We try to be flexible when it comes to visiting hours here. We know that your energy levels are low and that you feel like you need to be at your best whenever your visitors are around. This can be exhausting. I would recommend that unless it is the people closest to you visiting that other visits be limited to ten minutes. You can blame this on me, “that nasty doctor has limited visiting times.” Your energy is a precious and scarce resource. We’re keen to help you save your energy for whatever you feel like doing. Please let us help you. We’re keen to try to make life easier for you if possible.
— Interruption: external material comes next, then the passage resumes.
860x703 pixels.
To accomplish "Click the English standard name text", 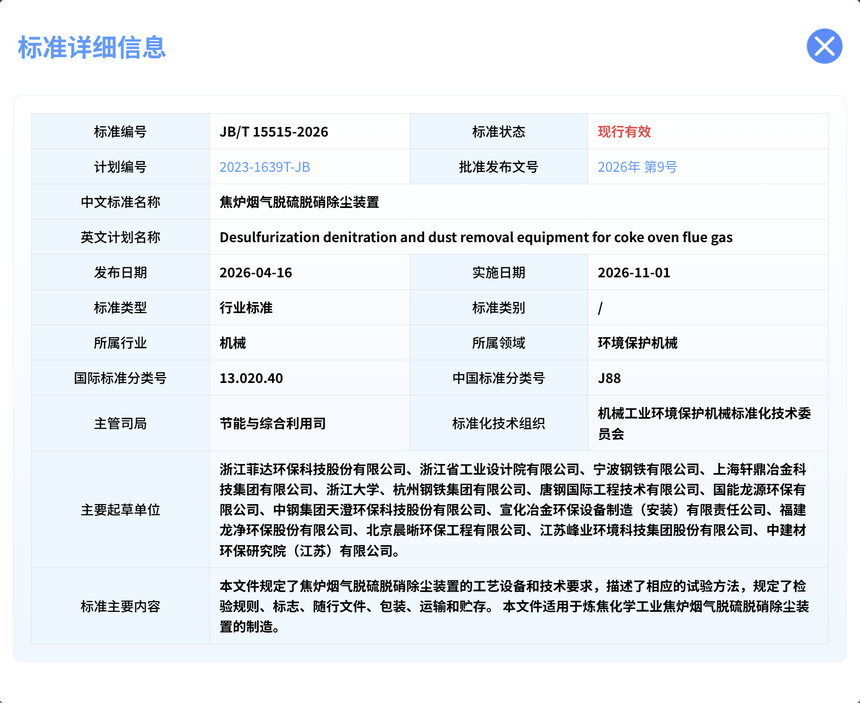I will [476, 237].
Palace of Care – First Do No Harm

Photo by Liza Pooor on Unsplash

It’s not like what you see on TV. In real life, resuscitation doesn’t work so well. I’ve worked on many cardiac arrest calls in the past and almost 100% were not successful. In those few successful resuscitations, the person was left physically and mentally damaged. With your burden of disease, the chances of a successful resuscitation would be close to zero. The first thing they teach us in medical school is, “first do no harm.” If something that we are considering doing has questionable benefits but likely harm, we really need to think about it carefully. You have so much going on already, and the last thing we want to do is to make your situation worse. Some of our treatments could worsen things with little chance of benefit. If your heart or lungs were to stop working, we would not be able to bring you back. We would not perform CPR as it would cause you harm with no benefit at all. I don’t think you are at risk of having your heart or lungs stop just yet, but I have to be clear with you as to what to expect. I don’t want there to be any surprises between us. It’s not over yet. So let’s focus on making the most of your time. Let’s concentrate on something that will help you, treatments that can decrease your suffering, and make you more comfortable. Is there something that you have always wanted to do that you haven’t done yet? Is there something nice that we could help organise?

I think therefore I am? – Masks

Photo by Khashayar Kouchpeydeh on Unsplash

Medical masks have become part of daily life in hospice and palliative care units all over the world over the past three years. We have had to get used to having important conversations with most of our faces covered. Compassionate expressions have had to be conveyed with the aid of eyebrows and hands. Smiles have been with eyes only rather than with the full face.

There are a number of workmates I have worked with for two years or more, with which we have never seen each other’s faces. I removed my mask in order to be heard more clearly during a family meeting the other day and my patient who had known me for eight months saw my whole face for the first time. There are young children who have only known people outside of their own families to wear masks most of the time. Things are changing with the easing of COVID restrictions but for the healthcare workforce, it will be a while yet until we can take off our masks for good.

A barrier to viruses can also serve as a barrier to communication. People who have hearing impairments cannot lip-read if other people’s mouths are completely covered. There has been less transmission of yawns. Apparently, if you are more empathetic and you see someone else yawn, it can trigger a yawn of your own.

On the other side of the mask is that there are many choices of masks that people can choose to wear. Maybe it has allowed people to show more clearly what fashions they want to show off. People can show their membership in groups with the type of mask they wear. They don’t just have to be the same old boring surgical light blue but can be any colour of the rainbow.

Has it become easier for people to mask their intentions? What else is being hidden? What else is being left unshared? Kisses are left unblown. We are now more familiar with the smell of our own breath than ever before. What else has been lost since we have been wearing masks? Will we ever get those things back?